Admittedly, I hadn’t read any reviews before I went to see the play, I don’t usually do, as I don’t want to be conditioned. I thought it was a newly adaptation of the classic Dr Faustus, with a twist. And I was right. A man who sells his soul to the devil in exchange for fame, wealth and power and his journey towards soul paydate.
The audience was taken over by giggling teenage girls and probably lost and confused senior citizens. Loud music, smoke and, did anyone told us about the strobe lights? Bit annoying if someone in your group has had an eye operation recently.
So I was never warned about the nudity, the sex scenes, the many leakage and spillage of all bodily fluids, from blood, to vomit, from spittle to froth etc. Perhaps, in retrospective, not the best choice to take your parents in law to.
However, the most difficult to take in were the many toilet references, specially the shit. Tooooooo muuuuuuch shiiiiiiiiiiiiit. A bit too infantile for my taste. I get is a way of representing hell and depravation,
the weakness of a soul on the way to damnation.
Disgusting and surely unnecessary, but perhaps understandable since it seems to target a younger audience, GOT fans.

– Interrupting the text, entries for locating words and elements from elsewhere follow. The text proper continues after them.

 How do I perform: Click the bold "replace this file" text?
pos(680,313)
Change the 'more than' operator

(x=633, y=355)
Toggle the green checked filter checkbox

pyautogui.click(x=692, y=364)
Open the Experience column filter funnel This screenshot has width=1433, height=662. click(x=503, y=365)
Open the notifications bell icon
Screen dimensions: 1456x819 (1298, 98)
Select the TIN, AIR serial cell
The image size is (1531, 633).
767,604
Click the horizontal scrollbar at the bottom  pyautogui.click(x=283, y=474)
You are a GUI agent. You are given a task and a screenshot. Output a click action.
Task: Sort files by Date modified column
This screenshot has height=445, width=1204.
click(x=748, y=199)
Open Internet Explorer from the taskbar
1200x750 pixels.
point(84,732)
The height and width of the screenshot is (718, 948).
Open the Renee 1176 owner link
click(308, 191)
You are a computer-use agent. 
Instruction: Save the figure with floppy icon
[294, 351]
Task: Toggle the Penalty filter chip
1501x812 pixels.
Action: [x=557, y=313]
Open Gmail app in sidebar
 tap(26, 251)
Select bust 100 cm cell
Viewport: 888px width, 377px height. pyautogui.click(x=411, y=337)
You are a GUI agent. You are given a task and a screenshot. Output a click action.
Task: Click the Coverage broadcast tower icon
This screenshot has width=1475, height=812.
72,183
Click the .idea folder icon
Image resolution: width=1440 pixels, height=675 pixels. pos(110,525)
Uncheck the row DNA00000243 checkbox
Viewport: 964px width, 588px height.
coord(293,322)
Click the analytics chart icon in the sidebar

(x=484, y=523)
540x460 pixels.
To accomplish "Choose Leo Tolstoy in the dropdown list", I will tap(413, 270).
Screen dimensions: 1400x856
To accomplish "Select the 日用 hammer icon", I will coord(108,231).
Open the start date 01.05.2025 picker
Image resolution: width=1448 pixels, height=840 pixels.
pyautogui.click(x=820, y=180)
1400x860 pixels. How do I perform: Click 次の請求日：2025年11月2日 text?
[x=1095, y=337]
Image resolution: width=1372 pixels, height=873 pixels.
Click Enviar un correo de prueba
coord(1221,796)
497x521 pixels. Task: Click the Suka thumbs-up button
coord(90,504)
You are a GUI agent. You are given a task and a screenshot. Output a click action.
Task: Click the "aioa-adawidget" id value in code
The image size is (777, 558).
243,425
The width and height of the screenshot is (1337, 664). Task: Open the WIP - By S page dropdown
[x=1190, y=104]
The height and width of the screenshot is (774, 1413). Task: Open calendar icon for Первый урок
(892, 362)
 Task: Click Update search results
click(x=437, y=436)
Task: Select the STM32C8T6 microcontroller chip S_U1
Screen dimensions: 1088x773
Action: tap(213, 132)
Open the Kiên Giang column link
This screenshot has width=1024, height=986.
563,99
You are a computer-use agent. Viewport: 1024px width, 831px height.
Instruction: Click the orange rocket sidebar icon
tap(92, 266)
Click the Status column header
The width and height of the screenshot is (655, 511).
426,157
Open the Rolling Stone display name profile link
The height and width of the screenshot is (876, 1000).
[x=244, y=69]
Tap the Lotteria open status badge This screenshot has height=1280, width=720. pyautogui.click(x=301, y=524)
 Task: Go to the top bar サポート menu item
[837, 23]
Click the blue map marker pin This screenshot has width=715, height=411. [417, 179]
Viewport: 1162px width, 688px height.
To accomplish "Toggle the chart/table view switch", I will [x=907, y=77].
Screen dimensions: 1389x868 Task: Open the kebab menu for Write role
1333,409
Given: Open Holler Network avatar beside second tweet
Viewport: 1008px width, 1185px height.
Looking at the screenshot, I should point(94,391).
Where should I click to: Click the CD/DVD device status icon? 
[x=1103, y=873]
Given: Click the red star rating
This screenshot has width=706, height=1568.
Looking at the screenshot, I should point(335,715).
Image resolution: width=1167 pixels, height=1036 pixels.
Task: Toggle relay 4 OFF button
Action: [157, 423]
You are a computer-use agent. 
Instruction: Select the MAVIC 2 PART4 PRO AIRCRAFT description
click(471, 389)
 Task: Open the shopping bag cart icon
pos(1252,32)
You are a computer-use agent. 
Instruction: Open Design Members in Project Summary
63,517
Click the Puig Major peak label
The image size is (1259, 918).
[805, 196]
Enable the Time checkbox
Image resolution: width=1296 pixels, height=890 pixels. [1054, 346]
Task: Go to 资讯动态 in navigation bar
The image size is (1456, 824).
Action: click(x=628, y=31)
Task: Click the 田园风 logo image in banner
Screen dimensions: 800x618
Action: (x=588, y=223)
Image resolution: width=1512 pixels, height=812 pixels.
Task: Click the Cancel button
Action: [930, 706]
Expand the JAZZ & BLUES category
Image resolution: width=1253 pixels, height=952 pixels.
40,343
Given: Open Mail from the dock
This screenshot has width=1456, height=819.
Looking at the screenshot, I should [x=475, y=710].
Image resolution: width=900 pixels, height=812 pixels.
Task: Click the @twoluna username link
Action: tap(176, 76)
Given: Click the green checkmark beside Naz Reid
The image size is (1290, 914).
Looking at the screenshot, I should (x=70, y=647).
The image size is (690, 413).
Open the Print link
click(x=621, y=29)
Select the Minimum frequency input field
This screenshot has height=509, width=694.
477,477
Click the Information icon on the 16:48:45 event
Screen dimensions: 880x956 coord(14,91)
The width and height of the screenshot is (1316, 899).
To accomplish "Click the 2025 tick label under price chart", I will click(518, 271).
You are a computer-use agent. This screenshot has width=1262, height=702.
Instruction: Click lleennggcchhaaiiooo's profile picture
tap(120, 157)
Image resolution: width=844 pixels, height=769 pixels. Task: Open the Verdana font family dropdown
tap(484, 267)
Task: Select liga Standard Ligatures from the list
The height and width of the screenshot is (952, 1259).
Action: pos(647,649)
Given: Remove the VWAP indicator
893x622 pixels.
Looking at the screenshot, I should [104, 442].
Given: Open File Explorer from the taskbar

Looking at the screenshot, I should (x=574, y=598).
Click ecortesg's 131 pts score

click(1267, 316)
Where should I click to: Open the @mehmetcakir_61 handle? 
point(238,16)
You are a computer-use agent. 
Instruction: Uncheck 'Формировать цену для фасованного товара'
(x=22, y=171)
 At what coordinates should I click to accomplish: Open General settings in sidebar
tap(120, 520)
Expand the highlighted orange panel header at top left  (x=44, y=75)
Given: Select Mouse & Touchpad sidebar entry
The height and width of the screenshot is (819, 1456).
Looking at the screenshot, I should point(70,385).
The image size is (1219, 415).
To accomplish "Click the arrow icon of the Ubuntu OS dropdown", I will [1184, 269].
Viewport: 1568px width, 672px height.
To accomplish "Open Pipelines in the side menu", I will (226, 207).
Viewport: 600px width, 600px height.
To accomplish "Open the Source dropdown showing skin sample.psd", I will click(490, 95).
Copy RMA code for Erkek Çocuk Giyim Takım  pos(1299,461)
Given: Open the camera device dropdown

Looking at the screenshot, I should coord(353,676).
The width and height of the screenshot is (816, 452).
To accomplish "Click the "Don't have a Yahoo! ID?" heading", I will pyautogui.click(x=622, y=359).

I was quite taken back by Jon Snow though. In Game of Thrones he’s fine but I see him as pouting and putting on lots of o faces. I was so sorry that Ygritte died as she seemed to kick his ass into gear 7 any time, and “you know nothing Jon Snow” is now beyond classic now. I’m glad that they are a real couple, I’m sure it will do him good.
Anyway, surprised that he can actually act and transfer from personality to personality in the show. Kit Harington was really really good but, despite being a trained actor, he needs to look after his voice, or he’ll have non left by the end of the show.
He also has a perfect ass, 8 pack, back etc, which is meant to be one of the main attractions. He is also extremely agile and in an enviable physical form. The rest of the actors are a contrast.
The play brings politics, celebrities, random criticisms instead of well connected and meaningful points. Superficial, but then again, one has to remember the target audience, not expected to be particularly versed on the classics. If you don’t know the story, you may fail to connect it. I must say, Mephistopheles confused the hell out of me.
Don’t be taken back by an apparent negative review. It’s very worthy, in all aspects, just don’t expect a classical play.